Implementation Details The OBT dataset was generated using Gemini-1.5-Pro-0409. Instruction fine-tuning on Llama3-Instruct-8B was performed using 1,000 warm-up steps and a learning rate of $1\times 10^{-5}$. During evaluation, 128 uniform generations are performed per theorem. Iterative proof writing is stopped at the second round.

Baselines The method is compared against tree-search methods (Expert Iteration, ReProver) and un-finetuned few-shot LLMs (GPT-4-Turbo, Gemini-1.5-Pro, and Llama3-Instruct 8B).

Results

The proposed framework achieves cumulative accuracies of 36.48% on MiniF2F-Valid and 33.61% on MiniF2F-Test, outperforming the tested baselines.
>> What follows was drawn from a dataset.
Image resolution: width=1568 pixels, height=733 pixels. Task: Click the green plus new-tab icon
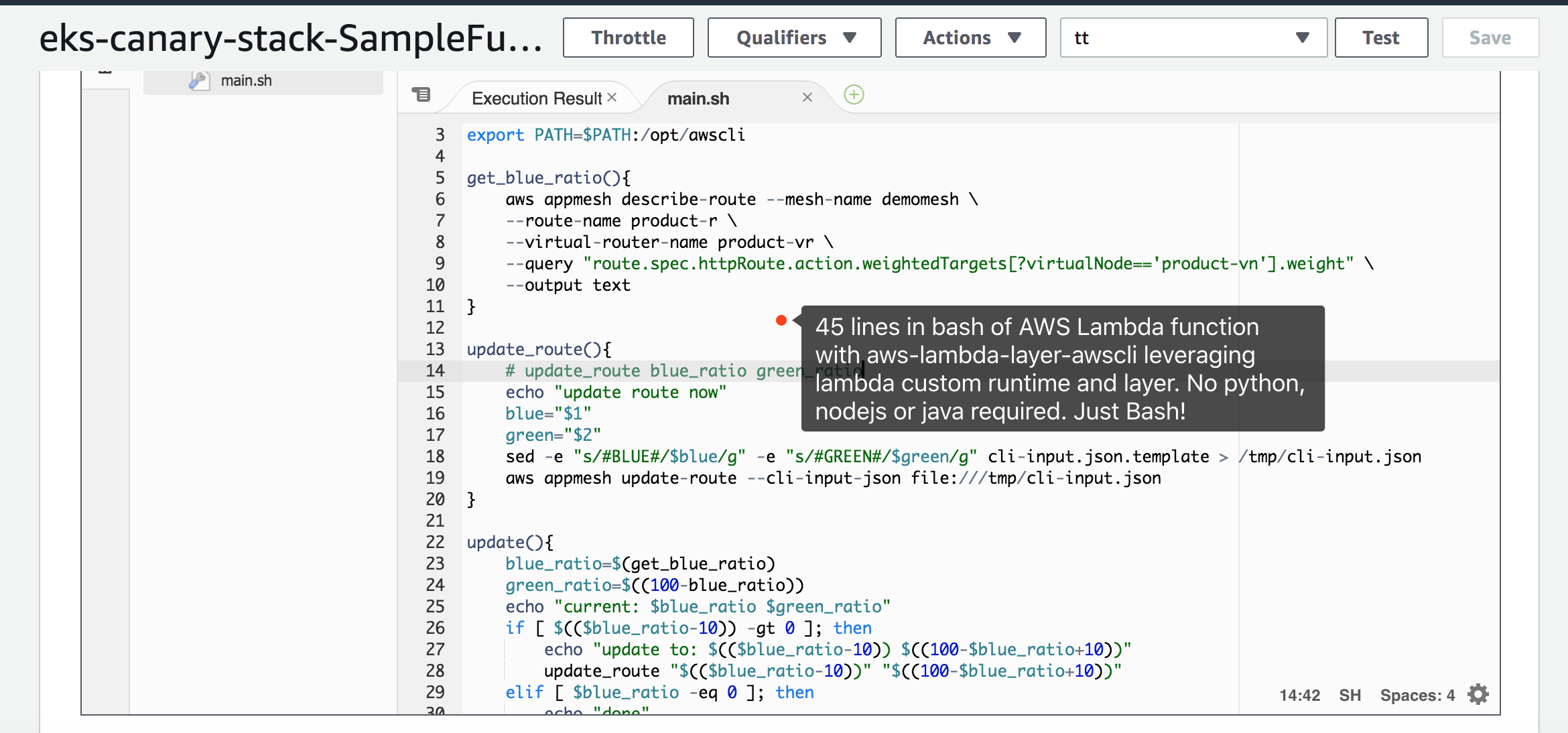[x=854, y=95]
Among the un-finetuned LLM baselines, Gemini-1.5-Pro yields an accuracy of 29.92% on Valid and 27.87% on Test, while GPT-4-Turbo and Llama3-Instruct-8B show similar performance ranges around 20% to 25%.

Ablation Studies

An ablation study evaluates the contribution of individual framework components on the MiniF2F-Valid and Test datasets using a single iteration configuration:

w/o NL Guidance: Training without natural language data reduces accuracy to 24.18% (Valid) and 17.21% (Test).
w/o Bootstrapping: Removing the NL-FL bootstrapped comments decreases accuracy to 26.23% (Valid) and 26.23% (Test).
w/o Block Training: Removing block training drops performance to 27.87% (Valid) and 23.36% (Test).
w/o Curriculum Data Sorting: Training without difficulty sorting results in 29.51% (Valid) and 25.83% (Test).

Effectiveness of Example Retrieval

To evaluate the fine-tuned T5 model for example retrieval, cosine similarities were computed for all combinations between formal theorem statements in Mathlib4 and natural language statements in the example list. The resulting distribution exhibits distinct peaks at similarities of 1.0 and 0.0, indicating the model differentiates between matching and non-matching statement pairs.